• _Page_
□ □ □
The Productivity Commission’s Shifting the Dial: 5 Year Productivity Review was publicly released on 24 October.

A summary of key points from Supporting Paper No. 7: University Education as provided by the Productivity Commission is included below.

Inquiry report summary

This is the first document of its kind for the Productivity Commission — a look out across the landscape of factors and influences that may affect Australia’s economic performance over the medium term, in order to offer advice on where our priorities should lie if we are to enhance national welfare.

Key points from Supporting Paper No. 7: University Education

  • Universities are essential to Australia’s continued prosperity. Their research helps to raise productivity and living standards, while the knowledge and skills they teach to students develops human capital for better lifetime prospects, wages and productivity.
  • However, there are tensions between universities’ research and teaching functions. Many university staff are more interested in, and rewarded for, conducting research (due to established cultures and the importance international research rankings).
  • Teaching therefore plays second fiddle to research, with consequences for student satisfaction, teaching quality, and graduate outcomes.
  • Realigning university incentives (both financial and institutional) closer towards the interests of students and taxpayers would help restore balance.

− As the exact scale of any issues in teaching quality or student outcomes are difficult to determine, a first step would be improving their measurement, which would itself encourage universities to focus more on their teaching function.
− The appropriateness of Australia’s existing consumer law provisions and their application to the higher education sector could also be reviewed to determine whether they provide sufficient restitution for inadequate teaching quality.
− Financial incentives, such as through performance-contingent funding (as proposed in the 2017-18 Budget) are also a step in the right direction, although there are a range of challenges with making this approach fair and effective.
□ □ □
(Text and item location records)
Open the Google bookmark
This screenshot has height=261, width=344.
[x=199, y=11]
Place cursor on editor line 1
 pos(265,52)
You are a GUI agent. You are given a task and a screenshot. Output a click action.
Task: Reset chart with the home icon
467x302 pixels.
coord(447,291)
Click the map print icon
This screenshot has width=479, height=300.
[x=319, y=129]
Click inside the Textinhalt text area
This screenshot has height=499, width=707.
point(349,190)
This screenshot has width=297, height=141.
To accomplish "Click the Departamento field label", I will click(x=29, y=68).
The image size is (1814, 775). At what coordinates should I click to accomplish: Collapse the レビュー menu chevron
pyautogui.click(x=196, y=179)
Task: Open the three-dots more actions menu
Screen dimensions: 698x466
□ □ □
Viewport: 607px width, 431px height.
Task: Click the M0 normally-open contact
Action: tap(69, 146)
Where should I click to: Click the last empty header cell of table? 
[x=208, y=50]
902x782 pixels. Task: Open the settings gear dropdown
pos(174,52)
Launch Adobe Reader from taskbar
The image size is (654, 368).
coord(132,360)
□ □ □
• _Exercise task_
In the productivity review summary, which funding approach proposed in the 2017-18 Budget is called a step in the right direction?

• _The solution_
Performance-contingent funding.